Ovvio che un governo dovrebbe soprattutto governare; e da questo punto di vista, considerata l´emergenza economica e quindi lo stato d´eccezione, parecchio è stato fatto, vedi le pensioni. Ma è il cambiamento di stile che appare specialmente vistoso. Dagospia lo presenta all´insegna del “Rigor Montis”. Per dire, posto dinanzi al primo buffet istituzionale, il presidente si è come bloccato: “Mi basta un panino”; e due settimane fa al trio ABC ha offerto riso in bianco e fettina. E per quanto con astuta dose d´ambiguità e ipocrisia il governo è riuscito a tenersi lontano dalle grane – Cosentino, la giustizia, la nave, la neve, la Rai – intanto i ministri viaggiano per Roma con il car–sharing, la presidenza emana spending-review dal sapore penitenziale e i giornalisti si paghino il volo. A Capodanno uno sprovveduto Calderoli ha provato a montare un caso su un presunto party di famiglia a Palazzo Chigi, beccandosi una noterella che è una piccola perla di sarcasmo: «Il presidente Monti non può escludere che dato il numero relativamente elevato degli ospiti, ci possano essere stati oneri lievemente superiori per consumo di luce, acqua e gas».

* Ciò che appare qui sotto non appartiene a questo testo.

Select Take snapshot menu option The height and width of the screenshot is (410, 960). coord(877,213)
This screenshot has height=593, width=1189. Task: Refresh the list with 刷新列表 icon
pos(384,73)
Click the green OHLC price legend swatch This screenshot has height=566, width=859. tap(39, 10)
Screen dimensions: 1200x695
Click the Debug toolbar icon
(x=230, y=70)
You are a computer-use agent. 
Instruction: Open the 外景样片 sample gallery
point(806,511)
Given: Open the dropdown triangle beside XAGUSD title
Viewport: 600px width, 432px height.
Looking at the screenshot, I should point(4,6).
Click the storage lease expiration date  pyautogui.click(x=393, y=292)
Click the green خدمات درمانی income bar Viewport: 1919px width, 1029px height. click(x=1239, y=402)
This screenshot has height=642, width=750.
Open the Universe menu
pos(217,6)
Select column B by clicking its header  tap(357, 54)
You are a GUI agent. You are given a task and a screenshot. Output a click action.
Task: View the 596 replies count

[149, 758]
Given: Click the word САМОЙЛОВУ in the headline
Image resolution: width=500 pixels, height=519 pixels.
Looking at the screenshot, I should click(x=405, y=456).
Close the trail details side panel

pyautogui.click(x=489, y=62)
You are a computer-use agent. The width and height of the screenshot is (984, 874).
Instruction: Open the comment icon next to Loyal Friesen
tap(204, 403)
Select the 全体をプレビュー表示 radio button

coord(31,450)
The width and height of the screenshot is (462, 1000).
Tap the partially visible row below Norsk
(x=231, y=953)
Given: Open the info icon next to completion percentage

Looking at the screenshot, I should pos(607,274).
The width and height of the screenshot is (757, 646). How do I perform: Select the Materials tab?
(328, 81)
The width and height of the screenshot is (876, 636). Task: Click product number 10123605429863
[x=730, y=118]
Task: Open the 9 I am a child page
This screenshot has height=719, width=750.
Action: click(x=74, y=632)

Certo, l´immaginario tecnocratico di un governo di primi della classe sembra assai meno divertente da raccontare delle sgangheratissime buffonerie che pure gli hanno aperto un´autostrada. Ma forse è molto più difficile da comprendere, sottile ed esteso come il dominio dei mercati e delle organizzazioni sovranazionali. Grosso modo assomiglia a una macchina, con quel tanto di disumano che comporta, vive di calcoli, campus, lingue straniere, uffici studi, discreti club, eccellenza, reputazione, formalità. In Italia, fattosi potere, rivela anche una certa attitudine, più che pedagogica, per così dire rieducativa (posto fisso, mammismo, buonismo, laureati sfigati).
Di suo, Monti reca in dote all´impegno civile enorme prestigio, sicura competenza, invidiabile flemma, anzi prodigioso autocontrollo. Ma dietro “l´alta ispirazione elitaria” del suo governo, come scrive Giuseppe De Rita, pare di scorgere una distanza, un´estraneità, un senso di naturale superiorità che può farsi altezzoso nei confronti di quell´entità che pur tra mille abusi lessicali ha il nome di popolo.
La faccenda può farsi problematica perché da cento giorni i partiti, già stremati, non ci sono proprio più. Monti dice che poi torneranno – ma su questo, almeno al momento, non c´è luna di miele che possa convincere che lui lo pensa davvero e che sul serio avverrà.